▶ [Instructions to follow]
Count the lines below that contain the string "category", treating case as significant. Reply with the number alone.

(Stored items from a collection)

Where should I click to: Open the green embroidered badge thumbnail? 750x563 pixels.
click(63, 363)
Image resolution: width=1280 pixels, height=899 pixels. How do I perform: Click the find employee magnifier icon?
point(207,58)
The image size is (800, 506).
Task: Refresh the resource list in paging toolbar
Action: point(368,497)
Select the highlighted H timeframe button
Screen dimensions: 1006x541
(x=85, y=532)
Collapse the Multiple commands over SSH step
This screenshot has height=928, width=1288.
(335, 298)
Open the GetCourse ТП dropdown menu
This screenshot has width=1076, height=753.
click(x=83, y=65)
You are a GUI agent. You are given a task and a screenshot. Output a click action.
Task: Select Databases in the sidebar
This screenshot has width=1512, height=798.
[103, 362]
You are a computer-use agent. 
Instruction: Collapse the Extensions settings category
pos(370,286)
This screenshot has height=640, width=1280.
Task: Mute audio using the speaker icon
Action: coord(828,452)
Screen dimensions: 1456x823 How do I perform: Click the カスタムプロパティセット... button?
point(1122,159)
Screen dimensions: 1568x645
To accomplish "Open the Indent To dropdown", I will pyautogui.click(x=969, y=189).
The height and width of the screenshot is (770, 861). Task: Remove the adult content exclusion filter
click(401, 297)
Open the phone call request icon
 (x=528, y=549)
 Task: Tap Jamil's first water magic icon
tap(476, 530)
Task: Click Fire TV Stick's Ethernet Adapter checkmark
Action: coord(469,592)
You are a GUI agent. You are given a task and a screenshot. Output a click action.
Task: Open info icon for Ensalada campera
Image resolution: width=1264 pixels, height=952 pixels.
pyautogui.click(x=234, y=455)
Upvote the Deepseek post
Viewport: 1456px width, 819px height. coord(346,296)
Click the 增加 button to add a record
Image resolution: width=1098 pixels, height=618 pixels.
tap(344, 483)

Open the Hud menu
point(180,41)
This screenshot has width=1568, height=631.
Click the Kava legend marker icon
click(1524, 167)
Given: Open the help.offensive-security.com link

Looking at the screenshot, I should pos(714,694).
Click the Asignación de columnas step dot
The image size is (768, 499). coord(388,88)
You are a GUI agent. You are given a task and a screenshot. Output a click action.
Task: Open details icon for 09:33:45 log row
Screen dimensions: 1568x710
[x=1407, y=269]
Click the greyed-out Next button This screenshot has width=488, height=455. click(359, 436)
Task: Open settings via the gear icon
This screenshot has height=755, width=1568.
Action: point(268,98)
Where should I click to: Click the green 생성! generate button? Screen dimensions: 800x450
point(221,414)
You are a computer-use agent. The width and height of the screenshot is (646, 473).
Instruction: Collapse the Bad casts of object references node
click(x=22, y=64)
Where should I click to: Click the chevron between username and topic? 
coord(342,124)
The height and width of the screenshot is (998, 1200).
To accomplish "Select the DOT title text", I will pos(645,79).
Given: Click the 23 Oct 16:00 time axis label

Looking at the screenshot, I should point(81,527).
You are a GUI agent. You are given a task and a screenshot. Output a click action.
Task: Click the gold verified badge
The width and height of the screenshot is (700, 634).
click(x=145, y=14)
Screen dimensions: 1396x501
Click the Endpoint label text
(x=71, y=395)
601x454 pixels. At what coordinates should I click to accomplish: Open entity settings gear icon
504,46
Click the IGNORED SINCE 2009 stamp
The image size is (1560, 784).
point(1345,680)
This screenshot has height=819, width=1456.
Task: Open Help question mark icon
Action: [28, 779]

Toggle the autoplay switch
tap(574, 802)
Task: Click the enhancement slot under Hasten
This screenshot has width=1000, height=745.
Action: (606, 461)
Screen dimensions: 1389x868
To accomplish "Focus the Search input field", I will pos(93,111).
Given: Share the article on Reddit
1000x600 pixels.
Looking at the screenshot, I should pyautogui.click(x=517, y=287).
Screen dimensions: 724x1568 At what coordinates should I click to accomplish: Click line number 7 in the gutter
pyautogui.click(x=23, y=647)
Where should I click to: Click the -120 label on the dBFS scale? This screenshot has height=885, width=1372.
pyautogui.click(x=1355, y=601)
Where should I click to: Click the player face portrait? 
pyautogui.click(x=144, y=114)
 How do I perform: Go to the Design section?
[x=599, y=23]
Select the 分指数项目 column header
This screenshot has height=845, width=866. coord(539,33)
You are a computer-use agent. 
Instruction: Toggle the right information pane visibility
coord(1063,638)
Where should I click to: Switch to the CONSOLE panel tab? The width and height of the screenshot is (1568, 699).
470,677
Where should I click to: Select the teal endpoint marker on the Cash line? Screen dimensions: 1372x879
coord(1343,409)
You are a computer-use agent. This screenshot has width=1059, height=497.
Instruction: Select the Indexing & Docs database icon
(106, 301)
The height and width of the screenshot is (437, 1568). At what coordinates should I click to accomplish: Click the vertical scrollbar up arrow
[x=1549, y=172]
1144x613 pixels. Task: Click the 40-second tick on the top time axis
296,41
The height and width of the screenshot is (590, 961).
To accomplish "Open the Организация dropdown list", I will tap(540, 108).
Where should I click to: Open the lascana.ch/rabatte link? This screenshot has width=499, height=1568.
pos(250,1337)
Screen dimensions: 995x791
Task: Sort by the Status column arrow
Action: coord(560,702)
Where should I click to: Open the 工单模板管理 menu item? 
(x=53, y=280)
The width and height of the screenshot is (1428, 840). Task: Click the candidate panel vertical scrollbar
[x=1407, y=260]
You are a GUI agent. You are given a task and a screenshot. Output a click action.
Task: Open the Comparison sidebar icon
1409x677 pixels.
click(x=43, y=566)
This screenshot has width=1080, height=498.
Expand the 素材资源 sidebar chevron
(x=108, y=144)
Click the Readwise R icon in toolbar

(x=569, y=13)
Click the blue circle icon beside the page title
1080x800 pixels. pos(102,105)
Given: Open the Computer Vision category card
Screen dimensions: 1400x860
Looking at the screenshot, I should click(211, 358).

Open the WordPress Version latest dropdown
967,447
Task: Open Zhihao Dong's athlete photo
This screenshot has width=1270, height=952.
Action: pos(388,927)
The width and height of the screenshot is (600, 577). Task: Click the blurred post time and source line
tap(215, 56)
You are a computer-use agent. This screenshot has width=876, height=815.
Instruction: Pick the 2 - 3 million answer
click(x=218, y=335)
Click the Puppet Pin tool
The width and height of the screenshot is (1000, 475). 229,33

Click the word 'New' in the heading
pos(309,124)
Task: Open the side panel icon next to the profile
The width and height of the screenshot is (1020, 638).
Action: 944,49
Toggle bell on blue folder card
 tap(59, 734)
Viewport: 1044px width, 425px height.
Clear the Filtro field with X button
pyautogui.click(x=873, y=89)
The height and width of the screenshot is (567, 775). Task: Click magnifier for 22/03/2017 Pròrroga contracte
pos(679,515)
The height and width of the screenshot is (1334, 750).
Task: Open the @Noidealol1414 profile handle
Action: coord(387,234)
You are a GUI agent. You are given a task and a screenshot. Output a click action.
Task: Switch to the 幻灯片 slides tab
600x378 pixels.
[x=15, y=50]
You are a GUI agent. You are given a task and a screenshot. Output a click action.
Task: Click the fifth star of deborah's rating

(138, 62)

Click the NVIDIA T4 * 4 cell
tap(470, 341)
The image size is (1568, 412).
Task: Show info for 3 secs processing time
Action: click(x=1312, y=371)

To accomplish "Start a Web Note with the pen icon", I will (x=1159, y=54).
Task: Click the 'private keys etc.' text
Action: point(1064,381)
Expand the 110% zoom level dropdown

▶ [The solution]
2